Lego's Law is the law of not finding what you need at the moment, finding it en masse when you don't need it and again any particular thing is disappearing should you need it again. I think this "Lego - Effect" is perhaps the same with anything on the world, so let us have a look on the logic and happenings of this curious law, where we will discover and observe the logic (and illlogic at the same time) of quantums and other weird things. I will use Lego as an example through the whole Post, but you could replace Lego, by anything else you like as it is a universal law (maybe even a universal natural law, who knows...).
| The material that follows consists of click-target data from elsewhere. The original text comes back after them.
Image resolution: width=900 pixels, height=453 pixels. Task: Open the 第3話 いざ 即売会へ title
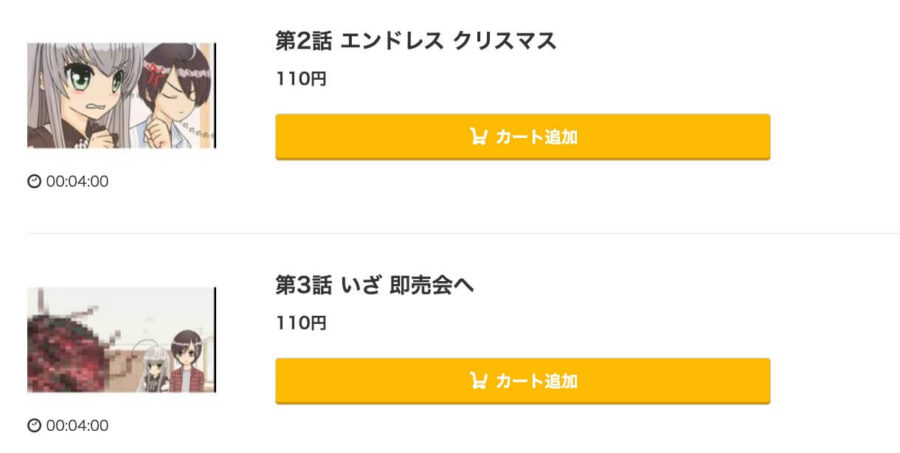click(375, 285)
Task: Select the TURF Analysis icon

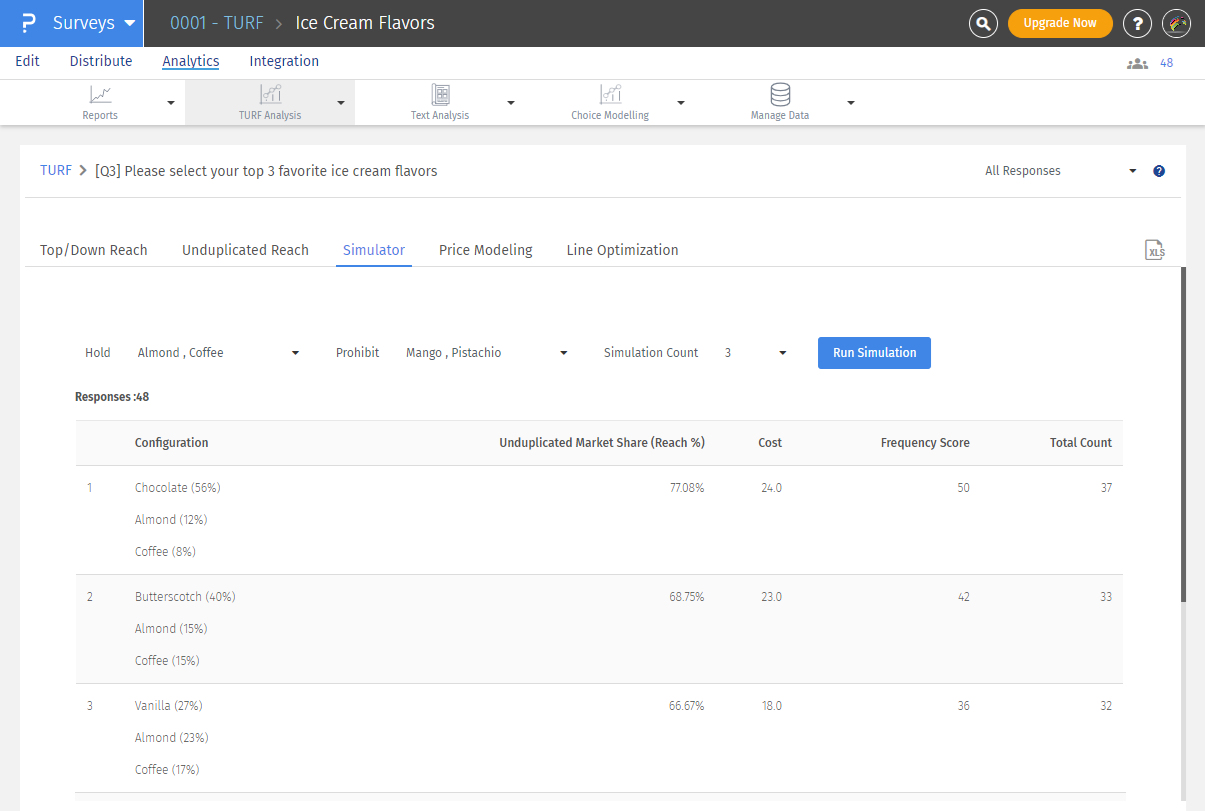Action: point(270,96)
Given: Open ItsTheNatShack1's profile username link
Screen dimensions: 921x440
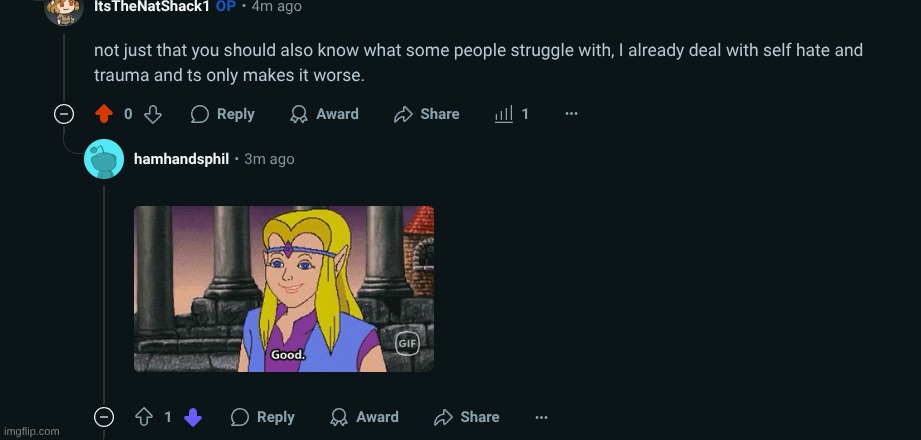Looking at the screenshot, I should (151, 6).
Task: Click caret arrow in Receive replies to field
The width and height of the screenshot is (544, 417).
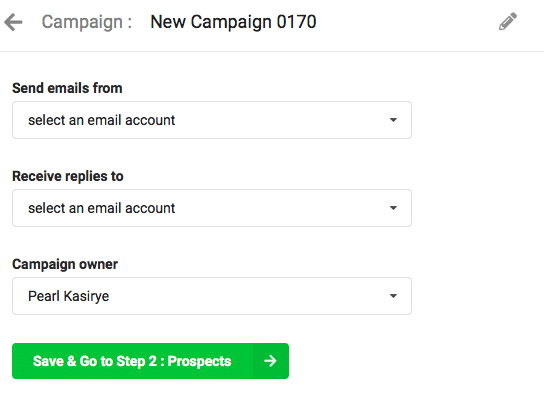Action: click(393, 208)
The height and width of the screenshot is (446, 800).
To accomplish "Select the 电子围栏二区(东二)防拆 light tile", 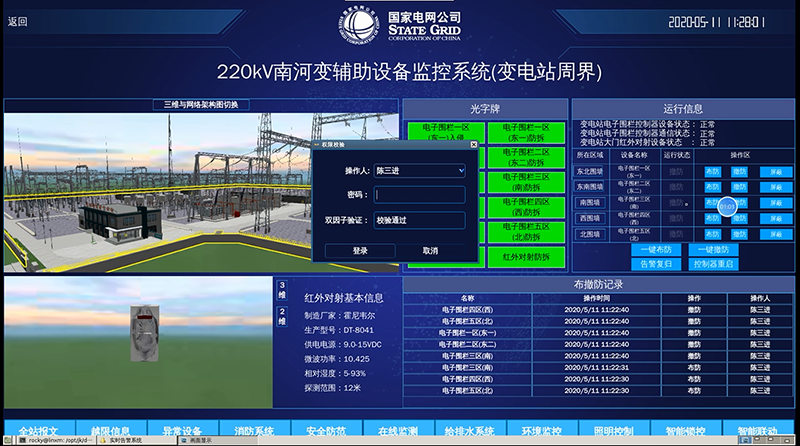I will [x=526, y=158].
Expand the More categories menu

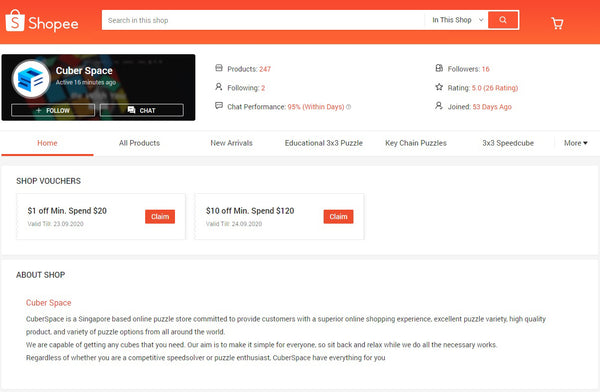[x=576, y=143]
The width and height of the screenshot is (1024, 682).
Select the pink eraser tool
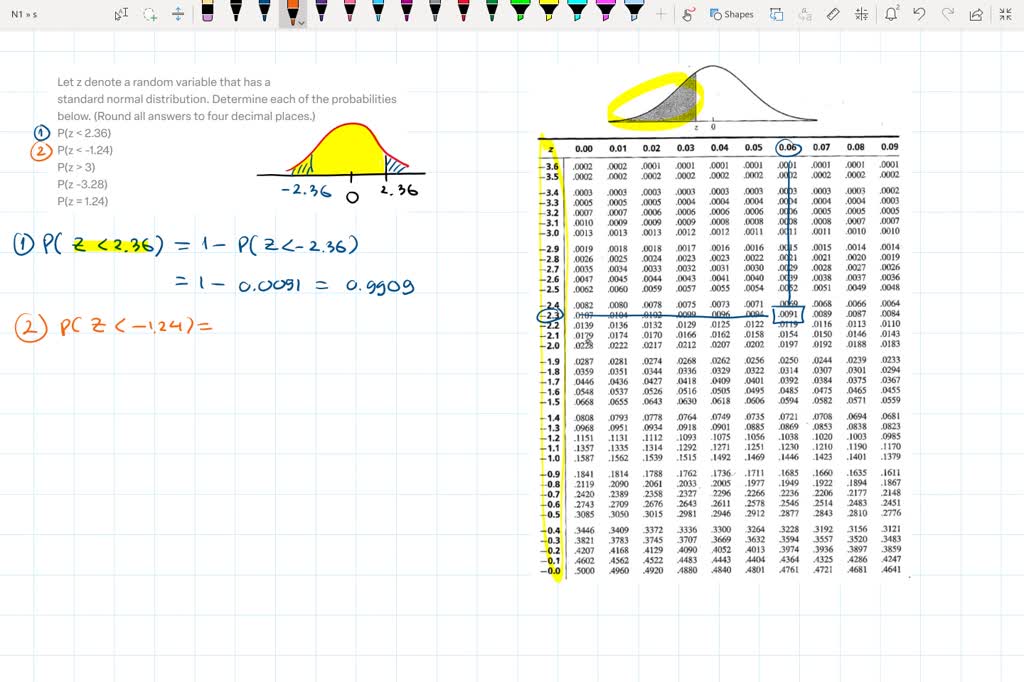coord(207,14)
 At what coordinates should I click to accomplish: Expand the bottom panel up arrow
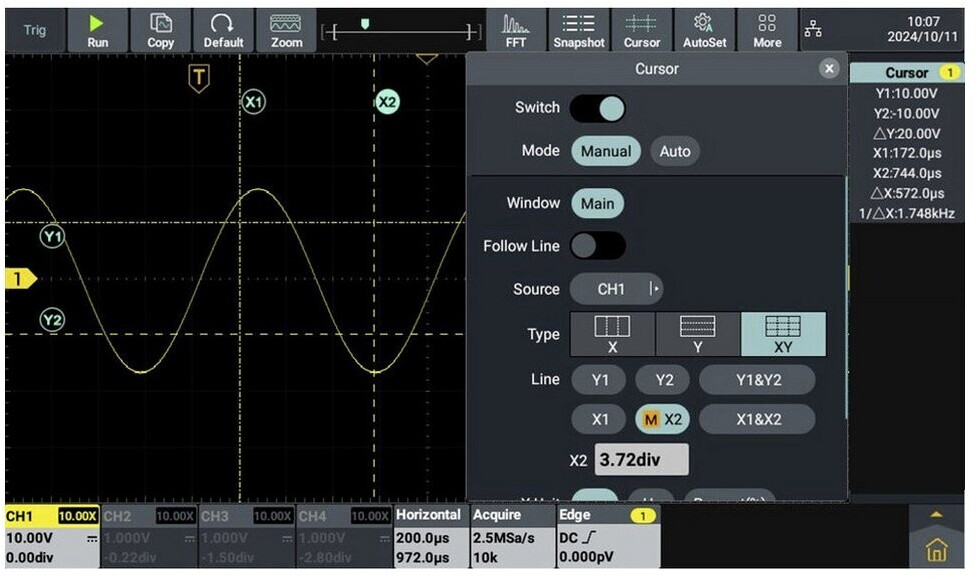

First, when you look for a particular Lego part, you will not find it. When you think you already touched every part, you have still not found it. There is a particular reason why the quantums of each Lego Brick have that curious behaviour: You didn't touch all parts in the correct order. Only after you had every part in the correct order and the correct time in your hand, will the Lego quantums show sympathy and will reform themeselves to the part you are looking for.
After you finally found that particular part, the quantums start heavily laughing at you. You will recognise that when you suddenly find that one particular part in masses. Over and over again. About 80% of all parts are transforming into that one special part. Alright, when you look for the next part, this whole procedure starts over again. You know that quantums form very fast, uncatchable with a view, and any time one brick is hidden under another, the quantums are starting to transform. Are parts that are hidden under parts really there? Or are they just appearing when you dig them out? In what state is Schrödingers cat? The same question. The only one who may answer it is probably Chuck Norris. So you see that Lego is actually applied quantum physics.
Ok, so when you need that part, for which you have been looking for hours, and finally found out that almost ever part is that part, again (Lego is actually a searching task, not a building task, maybe Google will extend their algorithm to solve Lego's Law - I hope for it) you have no chance to find it again, as all Lego quantums are, once more, transforming themselves to different Lego parts.